I see two different questions being posed:
a) The correctness of using an ndash within a word.
b) The ability to search for words containing ndash or any kind of dash, 
including a simple hyphen.

I'll start with my conclusion: Changing the ndash to a simple hyphen does not 
really address the questions.

Regarding correctness:
The usage of ndash in the KJV is within names only. At the bottom, I've 
included a list of the names having an ndash. In the 2003 version of the 1769 
KJV, these words were not hyphenated. They were hyphenated with an ndash in the 
2006 cleanup. As an interesting aside, I looked at some of the non-name words 
that are hyphenated in the 1769 KJV and compared them to a photocopy of the 
1611. These are word such as God-ward, us-ward, thee-ward, joint-heirs, .... My 
search was not exhaustive, but the 1611 didn't have hyphens, but either 
concatenated the words as with the -ward suffixes or with a space as in joint 
heirs. The other thing I noticed was that in each case where the KJV (either 
1769 or 1611) had a hyphenated name, it was a Hebrew transliteration of some 
sort and had an attached note to at least one of the instances.

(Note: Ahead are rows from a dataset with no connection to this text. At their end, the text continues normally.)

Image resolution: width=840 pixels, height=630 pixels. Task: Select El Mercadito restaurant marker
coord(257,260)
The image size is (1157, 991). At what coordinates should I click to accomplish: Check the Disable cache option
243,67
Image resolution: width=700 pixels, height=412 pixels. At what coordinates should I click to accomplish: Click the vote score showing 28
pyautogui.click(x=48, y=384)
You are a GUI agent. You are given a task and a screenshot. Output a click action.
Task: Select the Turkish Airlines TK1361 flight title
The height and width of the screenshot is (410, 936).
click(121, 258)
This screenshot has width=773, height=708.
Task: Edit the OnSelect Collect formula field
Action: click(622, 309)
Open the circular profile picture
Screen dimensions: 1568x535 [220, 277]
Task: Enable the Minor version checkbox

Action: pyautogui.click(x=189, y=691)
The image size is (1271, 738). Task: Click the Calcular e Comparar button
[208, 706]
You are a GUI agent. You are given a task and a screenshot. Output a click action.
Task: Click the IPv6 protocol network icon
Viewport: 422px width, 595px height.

One question is whether they should be taken as a whole or parts? So, is 
Beth–el, equivalent to Beth el or to Bethel? Another question, does a dash 
(hyphen, ndash, mdash, ...) have the same meaning today as it did hundreds of 
years ago? Same question but regarding different languages: Do different 
languages use a dash with different semantics than modern English?

Regarding search:
This regards several issues:
How does Lucene handle these different characters?
What does an end user want/expect?
Can we leverage that to meet user expectation?

Lucene's handling:
Lucene uses an Analyzer to split text into words on punctuation for indexing 
and for search. JSword uses SimpleAnalyzer because it makes no further 
assumptions on the text. SWORD lib uses StandardAnalyzer which does. I think 
the StandardAnalyzer has special rules for hyphens. In Lucene 3.6 the 
StandardAnalyzer behavior changes to use UAX 29 rules for splitting the text. 
This is a huge step forward. I don't know whether it handles '-' differently 
than other punctuation. (JSword switched from the StandardAnalyzer to the 
SimpleAnalyzer very early on because of the extra assumptions that 
StandardAnalyzer makes about what the user wants to index and not index and 
because it was significantly slower.)

With the SimpleAnalyzer a dash (hyphen, ndash, mdash) are used to create 
phrases. As such Beth–el, Beth-el and "Beth el" are equivalent. (This is with 
Lucene 3.0.3, earlier versions may differ). Note, it really doesn't matter that 
it's a dash, any punctuation will do. I don't think this is the case with the 
StandardAnalyzer.

One of the impacts of having hypenated words is that searching for Bethlehem 
won't find Beth–lehem. (The NT and OT differ on the spelling in the KJV.) It 
doesn't matter what kind of dash is used. The user cannot omit the hyphen to 
concatenate the words.

Another impact of hyphenated words is that it is much harder to do a wild card 
search. It doesn't matter what kind of dash is used. If the search request has 
a dash a * cannot be used.

So Lucene can do the right thing wrt the ndash and hyphen. They are identical 
wrt indexing and searching. The user does not have to know the form that is 
used in the file and match that.

The other feature that Lucene offers out of the box is Fuzzy Searching. I will 
find close approximations to the word that you are requesting. All that needs 
to be done is append a ~ to the end of the word. For example, Abimelek~ finds 
Abimael, Abimelech, Abiezer and Ahimelech. This is not a Soundex search, so the 
results are often surprising. Bethelham~ finds Meshullam and Bethlehem~ finds 
betrothed but not Bethlehem.

Some front-ends don't use Lucene for indexing. Some use an older version. So 
the behavior can differ.
Also, SWORD doesn't require indexing for "slow" search. Don't know if the SWORD 
"slow" search treats the various dashes the same or differently. (I think this 
is the Multi-word search mentioned by David)

User expectation:
The hyphenation of these names is not common in other translations. I think 
that most users would expect Bethel and not Beth–el or Beth-el. Together this 
makes searching multiple Bibles at the same time very difficult.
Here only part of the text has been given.